Khairuldeen Makhzoomi says he was unfairly removed from a flight at Los Angeles International Airport because a fellow passenger was alarmed by an innocent conversation he was having in Arabic. Picture: AP / Haven Daley
A UNIVERSITY student who was booted off a flight after a passenger became alarmed hearing him speak in Arabic did nothing wrong, police in the United States have said.
The FBI stepped in to investigate University of California student Khairuldeen Makhzoomi, 26, after he was removed from a Southwest Airlines flight at Los Angeles International Airport (LAX) and taken for questioning on April 9.
Mr Makhzoomi, who came to the US as an Iraqi refugee, had boarded the flight from Los Angeles to Oakland, California, and was speaking on the phone with his uncle to tell him about a speech he had just attended by United National Secretary-General Ban Ki-moon, raising the suspicion of a fellow passenger.
“I was very excited about the event, so I called my uncle to tell him about it,” Mr Makhzoomi told the New York Times.
Mr Makhzoomi said he made a passing comment about the Islamic State terror group when describing the speech, and had also used the Arabic phrase “inshallah,” which means “god willing”, during the conversation.
He believes this is what caused alarm and prompted an Arabic-speaking Southwest employee to escort him off the plane.
Southwest Airlines said the man could not get back on the flight. Picture: Eddie MaloneySource:Flickr
The employee asked Mr Makhzoomi why he was speaking in Arabic and he replied: “This is what Islamophobia got this country into”.

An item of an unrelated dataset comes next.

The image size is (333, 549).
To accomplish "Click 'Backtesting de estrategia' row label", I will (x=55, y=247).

The comment made the employee angry and he was not allowed back on the plane, Makhzoomi said.
But a spokesman for LAX police says officers have concluded Mr Makhzoomi did nothing wrong.

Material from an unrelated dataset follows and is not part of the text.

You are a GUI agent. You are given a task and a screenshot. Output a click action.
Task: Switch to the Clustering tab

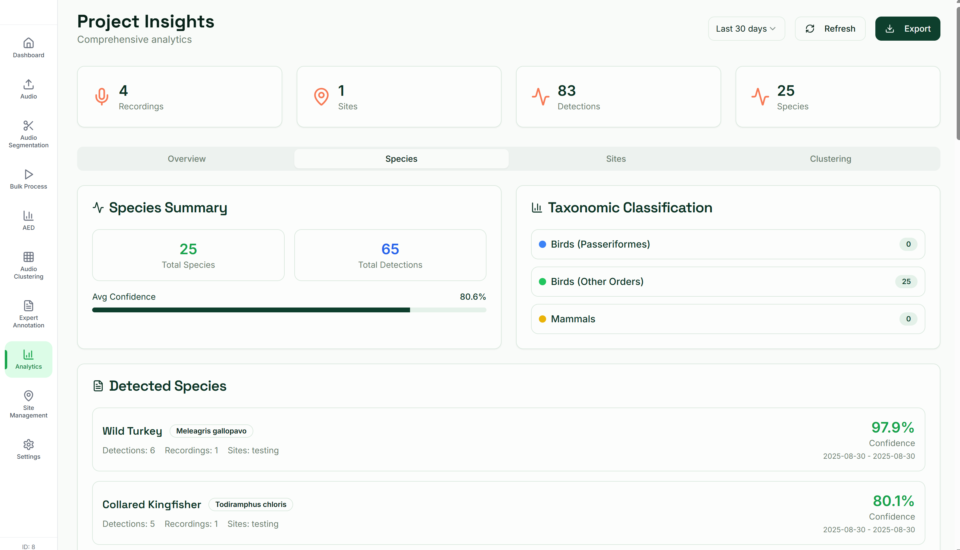click(x=830, y=159)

Officer Rob Pedregon of the Los Angeles World Airports Police Department said officers from his department and FBI agents spoke to Mr Makhzoomi after the incident.
“The statement he made was not illegal, there was nothing that involved threats or anything like that so he was released,” he said.
He said airport police consider the case closed.
But the case has whipped up anger about what many people believe is the unfair targeting of Muslim air passengers.
The Council on American-Islamic Relations said it was concerned about what it sees as a trend of Muslims being profiled and having their flights disrupted in the US.
Tahera Ahmad was infamously not allowed to open a can of Diet Coke on a United Airlines flight in case she used it as a weapon. Picture: FacebookSource:Supplied
Last week, a Muslim woman of Somali descent was removed from a Southwest Airlines flight at Chicago airport because a flight attendant “didn’t feel comfortable” with her on the plane.
Earlier this month, a Muslim-American married couple and their two young children were kicked off a flight from Chicago to Washington DC “for security reasons” after they asked for an extra strap for their youngest child’s safety seat.
“We are tired of Muslim-looking passengers being removed from flights for the flimsiest reasons, under a cryptic claim of ‘security’,” the Council on American-Islamic Relations’s executive director Ahmed Rehab said in response to that incident.
In May last year, on a United flight from Chicago to Washington DC operated by Shuttle America, a flight attendant allegedly told Muslim woman Tahera Ahmad she could not open her own can of Diet Coke in case she used it as a weapon.
The incident sparked the viral hashtag #UnitedforTahera and a boycott against United Airlines that ended when the airline issued a formal apology a week later.